While Big Pharmas embarked on a frenzy of acquisitions over recent weeks, Roche’s CEO has explained to Fierce Biotech why the Swiss drugmaker is happy to sit this round out.
M&A reached a fever pitch in March, with the final 12 days of the month resulting in seven acquisitions with a combined headline value of $29 billion. In fact the final day of March not only saw Eli Lilly offer $6.3 billion upfront for sleep-focused Centessa Pharmaceuticals, but also Biogen agreeing to pay $5.6 billion for Apellis Pharmaceuticals and its approved drugs Syfovre and Empaveli.
That’s not to say that Roche has been too timid to buy companies in the recent past. The company made a major obesity play by buying Carmot Therapeutics for $2.7 billion at the end of 2023, and paid $3.5 billion last year for 89bio and its phase-3-stage fatty liver disease candidate.
When asked by Fierce why Roche hadn’t joined in the latest spending spree, CEO Thomas Schinecker explained that one factor is the company’s wariness of getting into debt.
“We have done a number of deals over the last couple of years, and basically with the money that we earned, we more than could finance all the deals directly,” Schinecker told Fierce on a first-quarter earnings call with journalists Thursday morning.
“So we kind of spent everything and reinvested that,” he added. “In a moment where the interest rates are as high as they are, I think it’s also very prudent not to take up that much additional debt.”
Another factor is the fact that—unlike many of its peers—Novartis doesn’t feel the pressure of approaching patent cliffs, the CEO said.
“There are companies that definitely have significant patent cliffs ahead, and they are in a much more urgent situation to do significant deals,” he noted. “If we look at the outlook and the fact that we have almost 19 medicines that could launch by the end of the decade, we don’t see a situation where we’ll ever be in a declining situation, so we can continue our growth momentum in the future.”
Those potential launches include obesity assets like enicepatide, a GLP-1/GIP receptor from the Carmot acquisition, and the Zealand-partnered long-acting amylin analog petrelintide. There’s also the multiple sclerosis therapy fenebrutinib, which will be filed with regulators this year, and the breast cancer drug giredestrant, which has already been sent to the FDA.
The final reason for staying clear of the acquisition stampede is down to value for money, according to Schinecker.
“For us, it’s also very important that we don’t overpay,” the CEO told Fierce. “We want to make sure that we’re very disciplined and … we’ve always been very good at picking up interesting molecules, but at acceptable prices.”
When it comes to the drugs already sitting in Roche’s pipeline, the company revealed this morning that it stopped evaluating englumafusp as a potential treatment for patients with diffuse large B-cell lymphoma. Data from a phase 1b/2 trial suggested that the CD19 and 4-1BB-targeting fusion protein “did not meet our criteria to become a transformative medicine for patients replacing the current and future standard of care,” the pharma told Fierce this morning.

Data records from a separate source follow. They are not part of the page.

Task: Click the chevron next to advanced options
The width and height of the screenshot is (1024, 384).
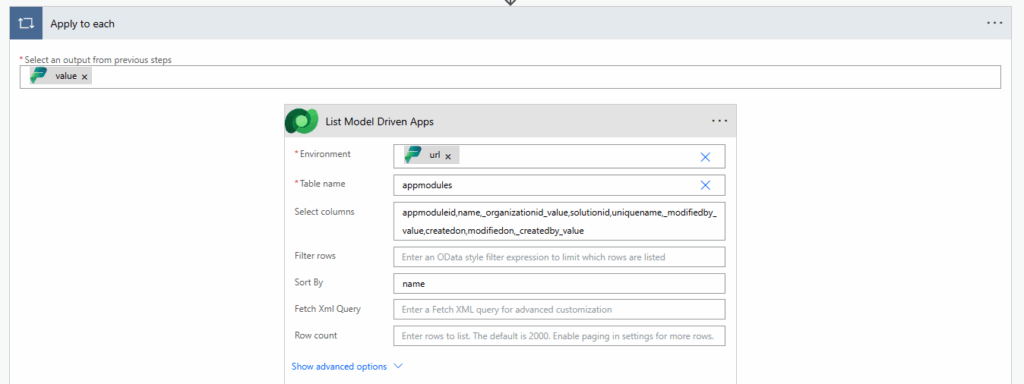Action: click(x=398, y=366)
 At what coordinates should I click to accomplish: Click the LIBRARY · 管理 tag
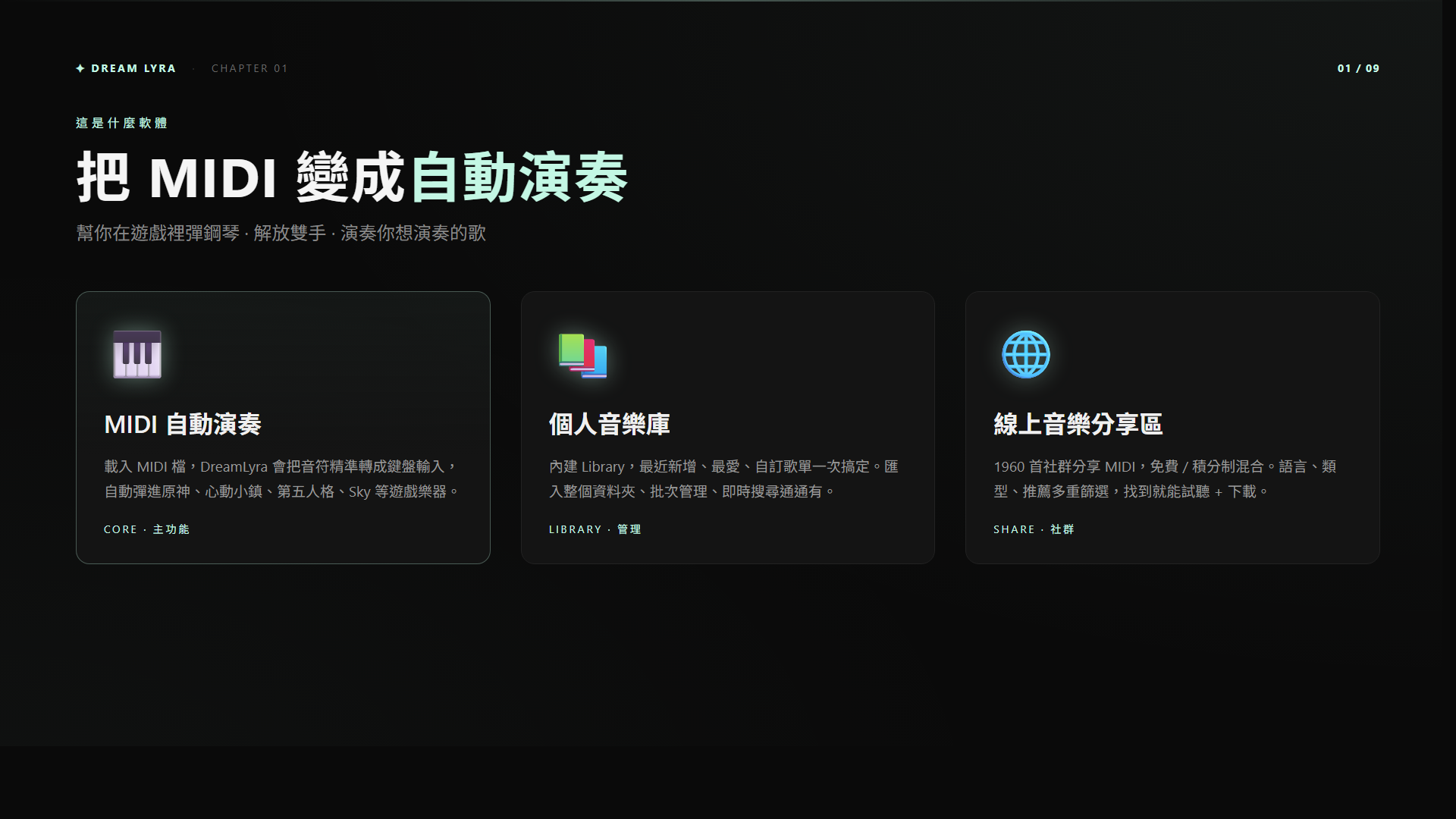pyautogui.click(x=595, y=529)
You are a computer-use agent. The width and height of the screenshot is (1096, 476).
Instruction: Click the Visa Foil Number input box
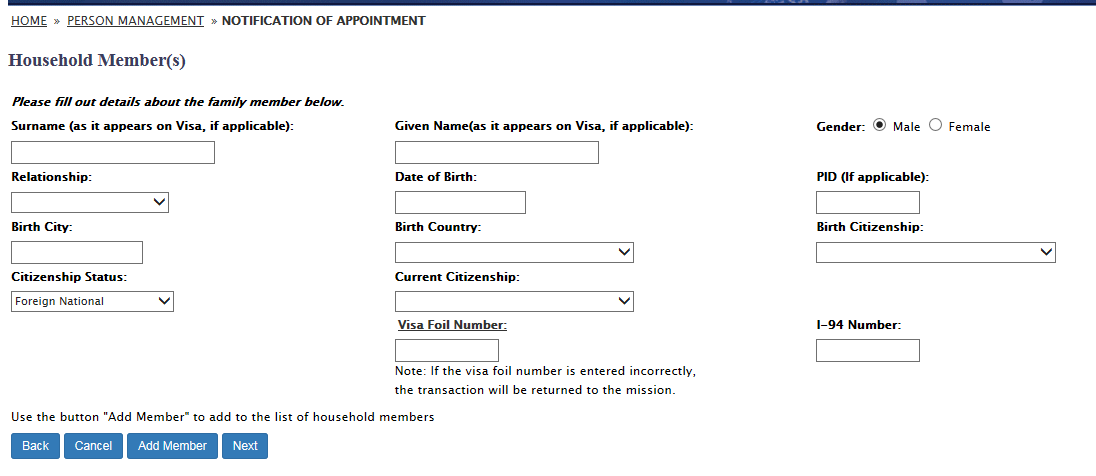pyautogui.click(x=447, y=350)
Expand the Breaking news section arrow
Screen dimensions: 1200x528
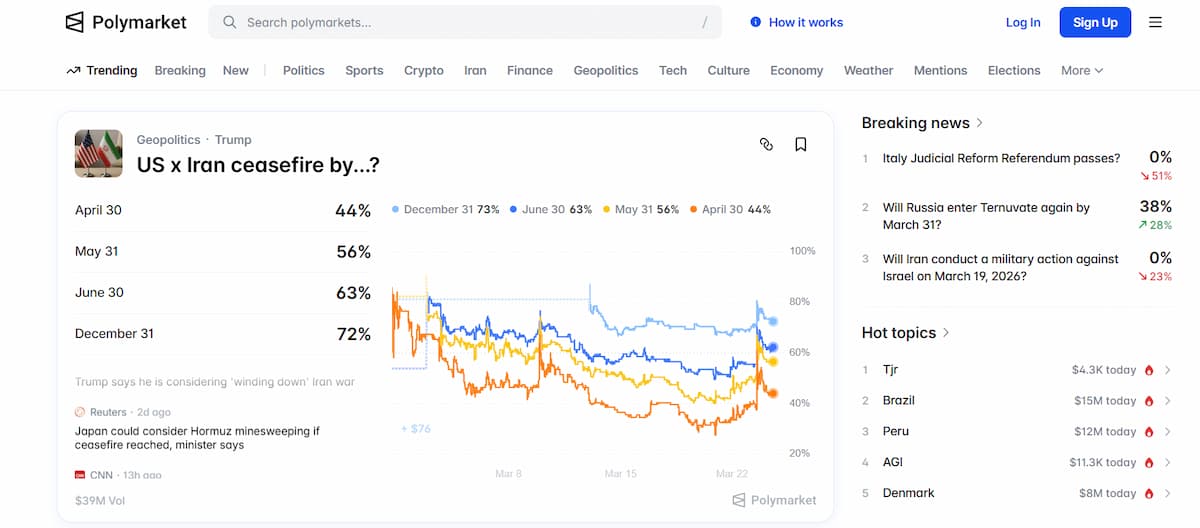(980, 123)
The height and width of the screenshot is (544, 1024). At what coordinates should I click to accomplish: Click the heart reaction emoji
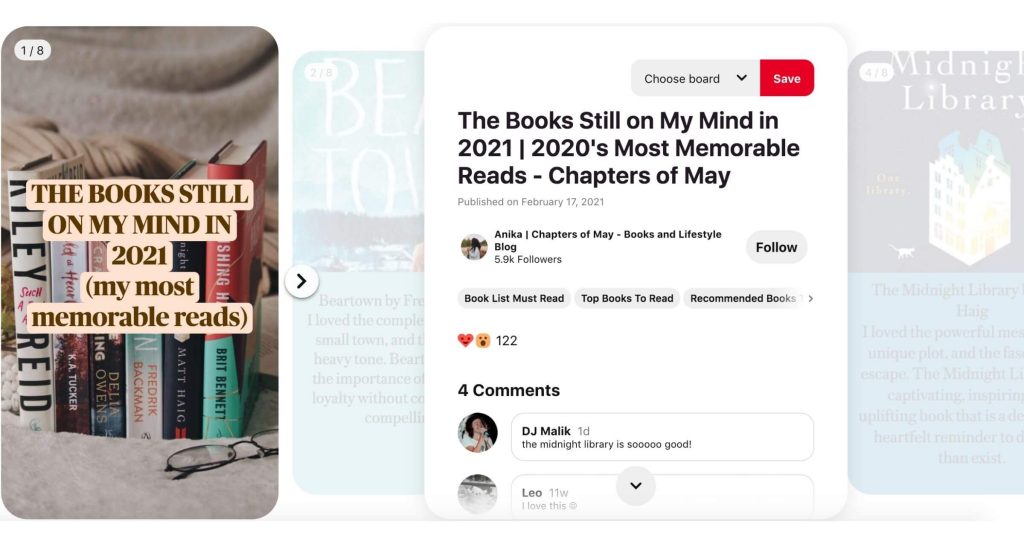465,340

Further back in development, the company also stopped work on an anti-leukocyte trafficking antibody dubbed RG6377 due to tolerability issues related to the skin and joints. Roche had been aiming the asset at inflammatory bowel disease.
Another drug thrown on the scrapheap was alogabat. Roche had been evaluating the drug as a potential treatment for Angelman syndrome, but told Fierce a phase 1 study had suggested the drug was “not able to even partially normalize the EEG beta-band power and fully address the GABAA receptor-related pathophysiology” of patients with this rare neurogenetic disorder.